Dass is the director of The Steven Arnold Museum and Archives who stepped into the role of filmmaker after inheriting the project from Stephanie Farago, Arnold's longtime friend and champion who died from lung cancer in 2014.
"We had been working together for over five years, and I promised her upon her passing that I would complete the film and do everything I could to make sure Steven wasn’t forgotten. After Stephanie's passing, Joan (Quinn) came on board as a producer and helped with the connections necessary to complete the project."
Quinn has long been a passionate proponent of the arts and artists, with many of whom she has had decades-long friendships.
In the current BMoA exhibition, three of Arnold's photographs of Joan and one painting are on display.
Dass wrote, "There is one (photograph) that is most representative of Steven's body of work which features Joan as a part of an elaborate set. He titled this piece 'Joan's Enlightenment,' again focusing on the highest aspects of his subject, suspending her in a field of symbols and constellations, reminiscent of Tibetan thangkas."
"He would create these incredible tableau photos, a combination of so many mediums," Wainwright said. "Models would get in costume, he created these elaborate sets, fantasy or ethereal or nude settings, and unified the scene by shooting it in black and white, almost like a film still."
Guests will be able to enjoy a taste of that experience with the Photo Mania booth. Claudia Fuentes, the museum's graphic designer, created a backdrop for the photos and guests can incorporate props from Fantasy Frocks.
Wainwright said, "They reference some of the themes, religious iconography, objects that explore themes of life and death, fantasy items."
Everyone will have a chance to pose for a photo and will be able to take a copy home.
After the film screening, which begins at 6:30 p.m. and features an introduction from Dass, other fun to be had Thursday night includes sets by DJ Cat and DJ Chuck 1, who will curate playlists to set the mood then set the stage for dancing later in the night.
There will also be themed cocktails from Tiki-Ko, using spirits from Wolf Spirits Distillery. (The Oregon-based business was co-founded by local farmer Brian Kirchenmann, who is sponsoring this event along with Moneywise Wealth Management.)
Guests can choose between the mezcal Alejandro, Tiki-Ko's take on the brandy Alexander made with Bosscal mezcal, Kahlua and vegan heavy cream, then dusted with nutmeg; or the Castro, a riff on the cable car cocktail named for the San Francisco neighborhood, that is made with Tom of Finland vodka, Grand Marnier, cinnamon syrup and lemon juice. Those who want to keep it simple can opt for a Red Stripe beer.

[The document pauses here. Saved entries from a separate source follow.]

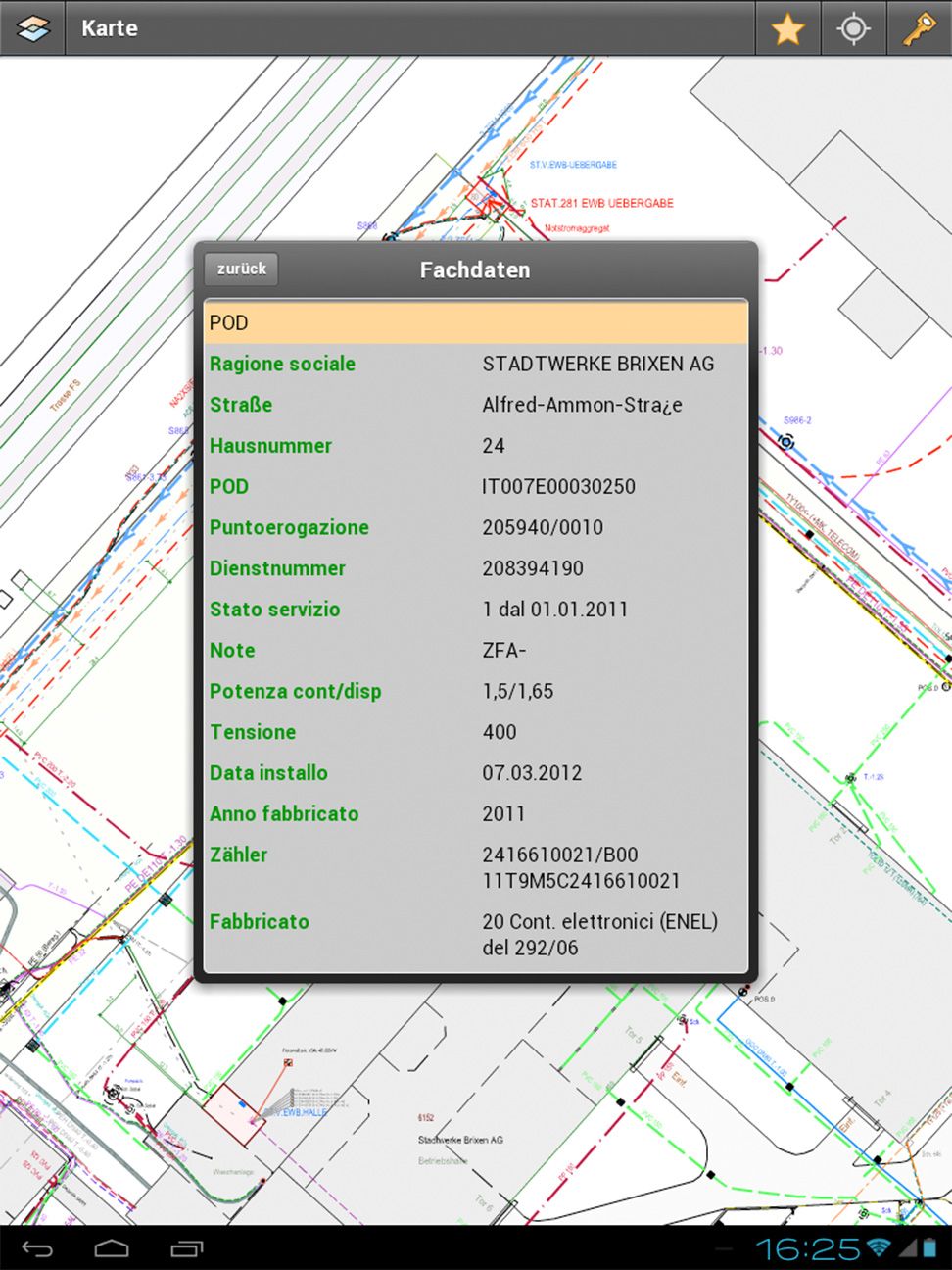Select the orange POD header row
Screen dimensions: 952x1270
475,322
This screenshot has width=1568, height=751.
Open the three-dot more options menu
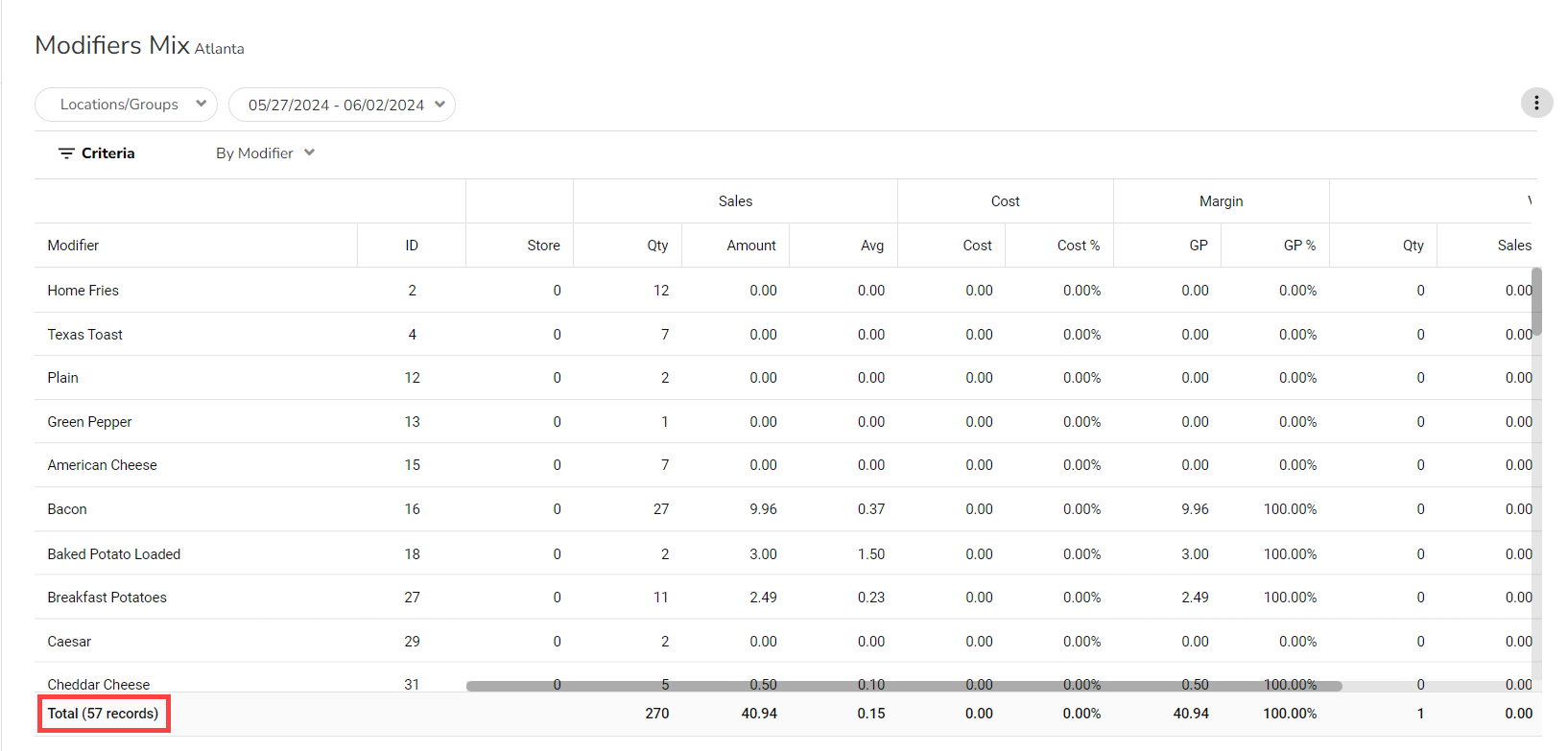[1536, 103]
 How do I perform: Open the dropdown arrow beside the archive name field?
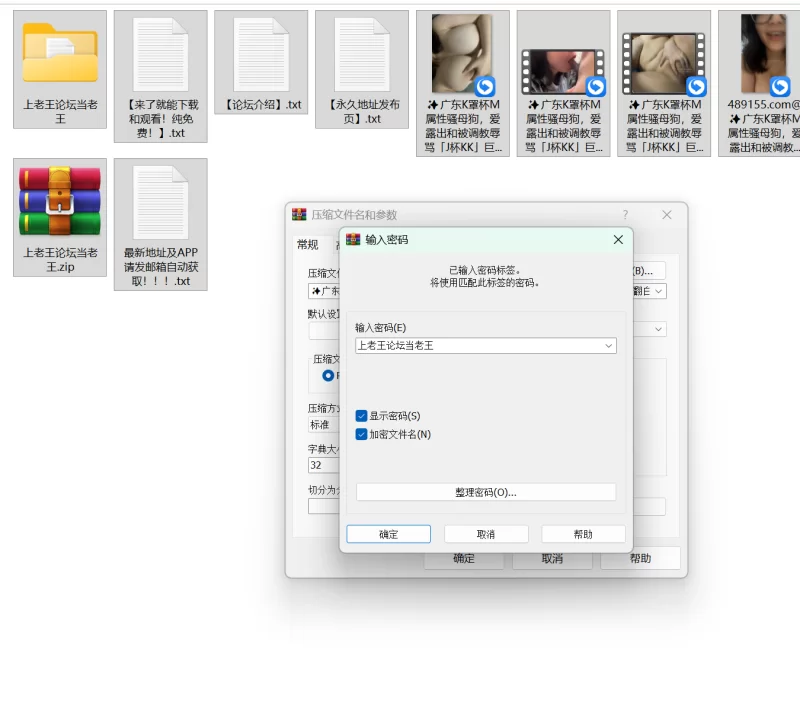(659, 292)
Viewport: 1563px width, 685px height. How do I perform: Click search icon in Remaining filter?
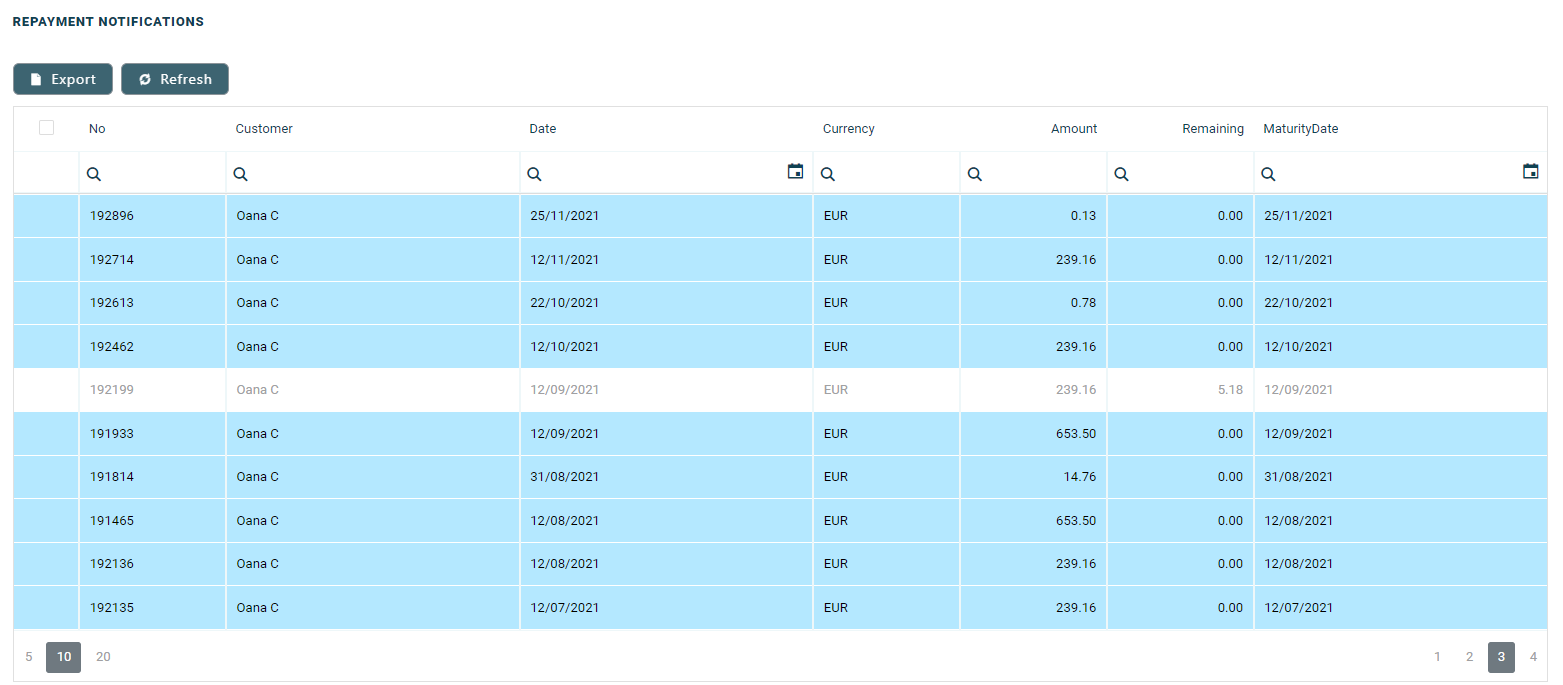click(x=1122, y=174)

Attendees will also be able to view Arnold's portraits as well as the other 150-plus objects on display in the exhibition, presented by The Wonderful Co. The unprecedented display, which spans the entire museum, features work from nearly 70 artists including Ed Moses, Billy Al Bengston, Lynda Benglis, Peter Alexander, Frank Gehry, Robert Graham and Ed Ruscha.
And, of course, everyone has a chance to dress to impress.
What's great about the masquerade is people come in all forms of dress, some might not even have a costume to those who get in full surreal-inspired garb," Wainwright said.
All looks are encouraged, from a simple mask to even something fun in your closet that you don't get to wear often.
She said, "Explore the character or explore the person you want to be — or feel you are when you're at your best."